The attitude of the Peasants.

In addition to the natural development of the resistance of the overthrown class, it drew a new source of power from the attitude of the proletariat and the peasantry. All those who have made a study of Marxism, all those whose views of socialism are connected with its relation to the international movement of the working class as the only scientific basis of Marxism, all these know that socialism means the abolition of classes. But what does this mean? It does not stop at overthrowing the capitalists; its next step is to remove the difference between the social position of the workers and the peasants. The peasants who as a class are toilers, who have for scores and hundreds of years been oppressed by the landlord and capitalist class, cannot forget for long that their emancipation from this oppression has been effected by the working class. The endless disputes on this question and the mountains ot paper used in dealing with it, as well as the numerous political groupings to which this led, have ended in the fact that all these differences have paled into insignificance before the actual facts of life.

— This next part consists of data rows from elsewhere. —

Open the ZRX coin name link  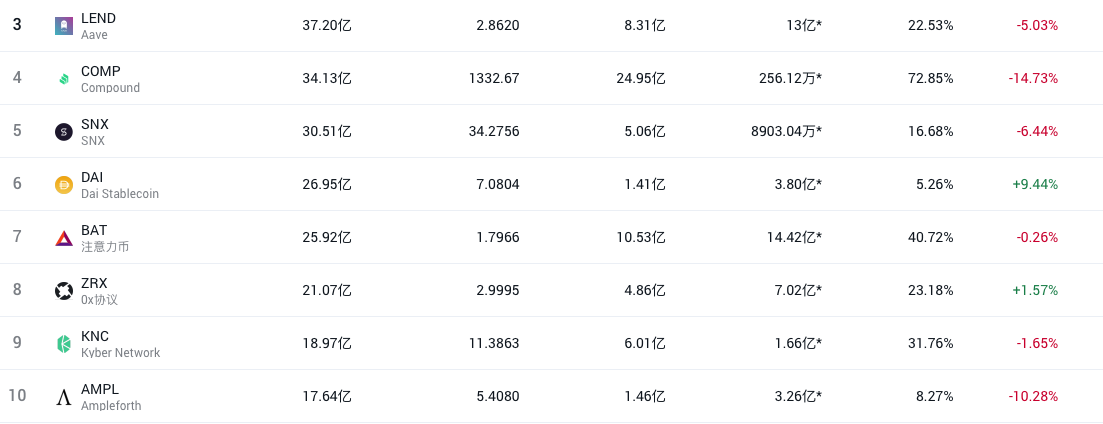click(94, 283)
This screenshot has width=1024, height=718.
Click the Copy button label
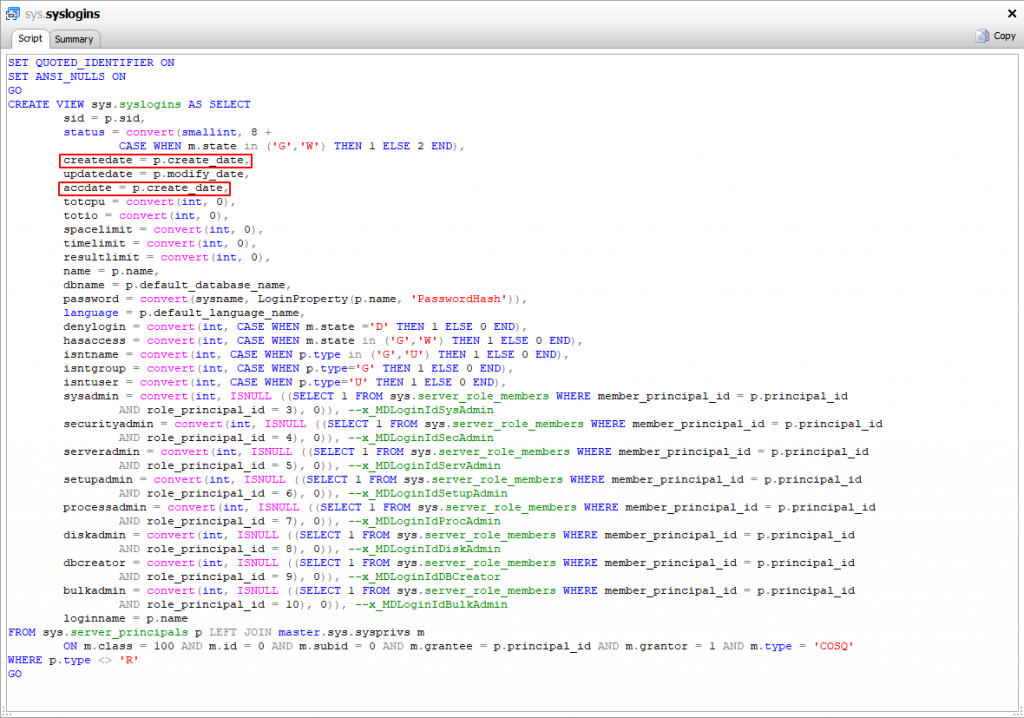pos(1004,36)
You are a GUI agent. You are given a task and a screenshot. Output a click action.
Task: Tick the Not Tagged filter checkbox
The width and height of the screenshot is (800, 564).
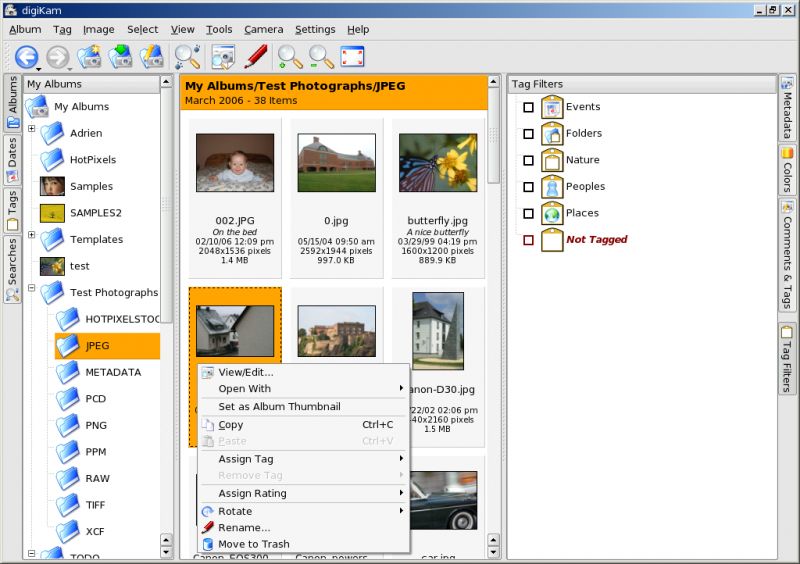click(x=528, y=240)
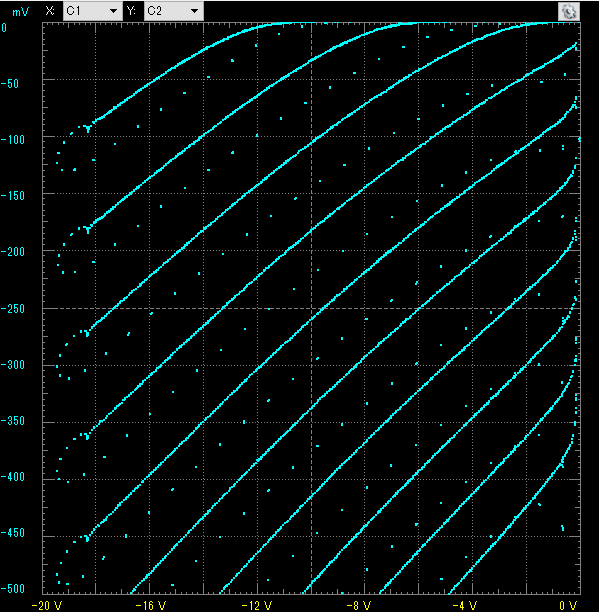599x612 pixels.
Task: Click the -500 vertical axis label
Action: pyautogui.click(x=12, y=589)
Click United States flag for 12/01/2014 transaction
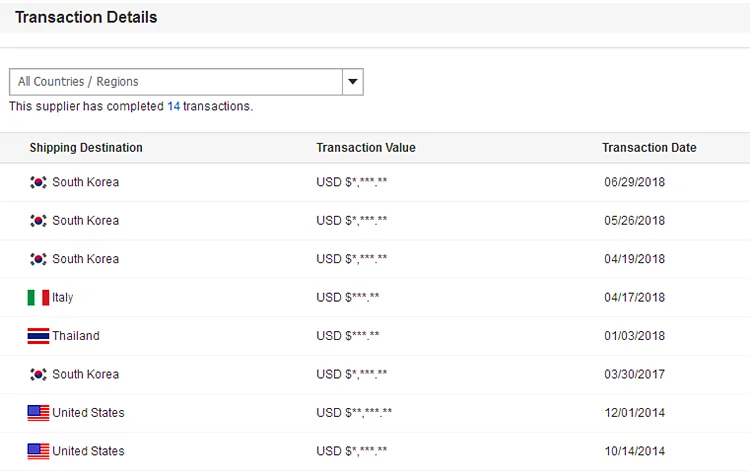The image size is (750, 476). tap(38, 413)
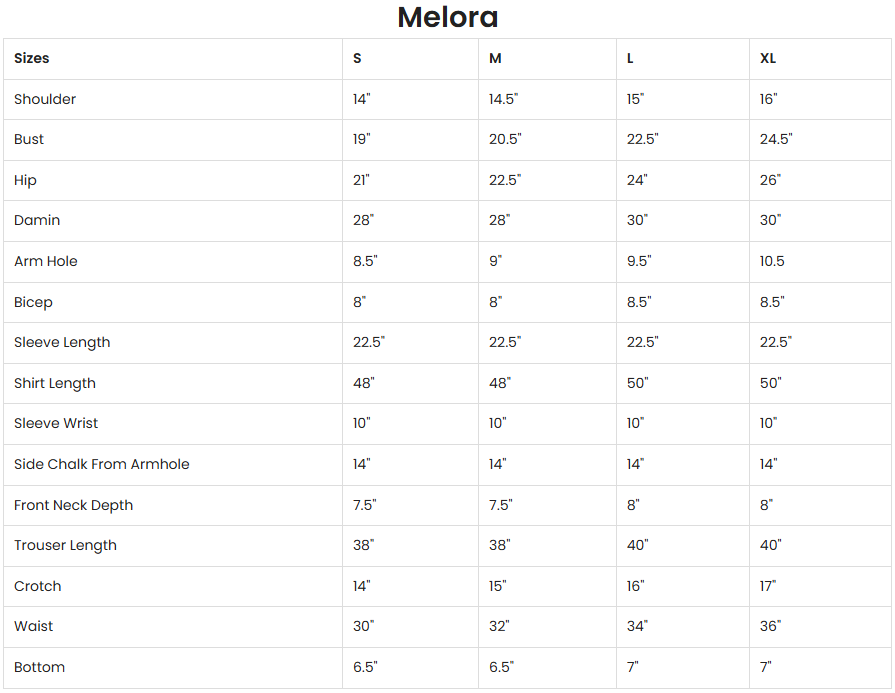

But on the other hand under the conditions of commodity production the peasants remain owners, property holders; every instance of the sale of bread in the open market, every sack of flour or other food carried from place to place by private traders, every speculative deal means the restitution of commodity production and therefore the restitution of capitalism. The overthrow of capitalism involved and brought about the emancipation of the peasantry, but against this overthrow there was the petty bourgeoisie—in old Russia undoubtedly a large class. The peasantry remain private owners as far as their production is concerned, and are establishing new capitalistic relations. These are the principal features of our economic position, and it is this that gives rise to those absurd speeches emanating from men who fail to understand the real position: speeches on liberty, equality and democracy. We are conducting a class struggle and our aim is to abolish classes; so long as there still exists two classes, those of peasants and workers, socialism cannot be realised, and an irreconcilable struggle goes on incessantly. The chief problem now is how under the conditions when one class is carrying on the struggle, to attract the labouring peasantry, to defeat or to neutralise it or crush its resistance with the aid of a strong; government apparatus involving all the measures of compulsion.

Education and Organisation must solve the problem.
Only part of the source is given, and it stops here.